Psystar's new lawyer seems to be setting out on a new strategy, and we see shifts on the Apple side as well. This is actually typical to some extent when lawyers change midstream, particularly if what was tried already wasn't working. The new guy has his own plan, and so things are a-changing. The discovery battles are stepping up, now that Psystar has left bankruptcy protection. And Psystar's tone has changed from whiny to aggressive.
Psystar answers
Apple's discovery complaints about missing code, code which Apple alleges was deliberately destroyed. Psystar's
response [PDF] is essentially that it didn't know it was supposed to keep it, so ... so what? It admits it doesn't have some early versions of master copies, didn't keep them, and blames the previous attorney for failure to advise Psystar to retain everything. But then it makes a claim that you may find surprising, saying if Apple found dsmos, Netkas, or AppleDecrypt on any early Psystar computers, as alleged, Psystar didn't put it there intentionally.
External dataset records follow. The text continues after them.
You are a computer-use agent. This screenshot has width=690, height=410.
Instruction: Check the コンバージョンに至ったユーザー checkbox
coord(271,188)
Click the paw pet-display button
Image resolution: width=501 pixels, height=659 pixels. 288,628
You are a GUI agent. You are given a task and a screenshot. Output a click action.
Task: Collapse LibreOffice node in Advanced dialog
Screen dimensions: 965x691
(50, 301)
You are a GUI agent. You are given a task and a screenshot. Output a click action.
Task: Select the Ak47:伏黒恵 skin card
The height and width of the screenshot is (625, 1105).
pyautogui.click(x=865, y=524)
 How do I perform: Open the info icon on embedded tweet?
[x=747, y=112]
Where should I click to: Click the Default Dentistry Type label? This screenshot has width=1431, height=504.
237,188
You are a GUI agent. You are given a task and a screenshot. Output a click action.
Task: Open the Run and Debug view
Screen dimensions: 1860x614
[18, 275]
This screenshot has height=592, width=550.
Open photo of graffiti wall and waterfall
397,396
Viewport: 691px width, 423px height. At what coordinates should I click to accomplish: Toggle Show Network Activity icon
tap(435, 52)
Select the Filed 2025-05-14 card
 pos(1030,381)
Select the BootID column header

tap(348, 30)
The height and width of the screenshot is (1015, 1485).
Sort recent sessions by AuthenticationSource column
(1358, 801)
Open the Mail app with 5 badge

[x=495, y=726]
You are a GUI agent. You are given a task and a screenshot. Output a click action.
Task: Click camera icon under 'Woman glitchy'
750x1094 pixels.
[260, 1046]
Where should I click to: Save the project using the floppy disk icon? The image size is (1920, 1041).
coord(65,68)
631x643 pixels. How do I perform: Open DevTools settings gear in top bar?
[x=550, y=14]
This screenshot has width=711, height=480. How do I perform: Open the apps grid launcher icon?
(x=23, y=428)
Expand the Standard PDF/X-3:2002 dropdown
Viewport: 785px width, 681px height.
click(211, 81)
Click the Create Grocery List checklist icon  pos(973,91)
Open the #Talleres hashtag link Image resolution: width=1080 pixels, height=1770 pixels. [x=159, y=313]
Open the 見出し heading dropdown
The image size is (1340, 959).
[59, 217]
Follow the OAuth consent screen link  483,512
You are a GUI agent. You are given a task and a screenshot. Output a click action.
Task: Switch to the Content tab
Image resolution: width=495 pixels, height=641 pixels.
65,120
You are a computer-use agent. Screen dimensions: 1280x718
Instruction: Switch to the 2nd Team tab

It doesn't use any of them and never has, it says.
It may not surprise you, then, to learn that Apple has filed a
letter brief [PDF] in which it tells the court that it doesn't trust Psystar to honor a protective order, so it is willing to drop its claims for lost damages, if necessary, because to pursue that particular claim, Apple would need to provide in discovery some very private financial data Psystar is asking for, and it doesn't trust Psystar not to make it public because of something Psystar wrote on its website. Apple says that Psystar has been less than candid with the court and with Apple in the past, and Apple feels it must take steps to protect itself. This is in response to Psystar
asking the court for a third opportunity to depose Apple's Philip Schiller (Psystar terminated its last crack at him midstream, Apple says), and Apple asks that this request be denied. Significantly, it tells the court that Psystar's account of what happened at the last deposition "is misleading, leaves out key facts and should be denied." If not denied, if Psystar's discovery request is granted, Apple then reserves its right to pursue lost profits after all.
In short, there is a real breakdown in trust. But I suspect it's also a shifting of the ground under the case, as the new Psystar lawyer takes over the steering wheel.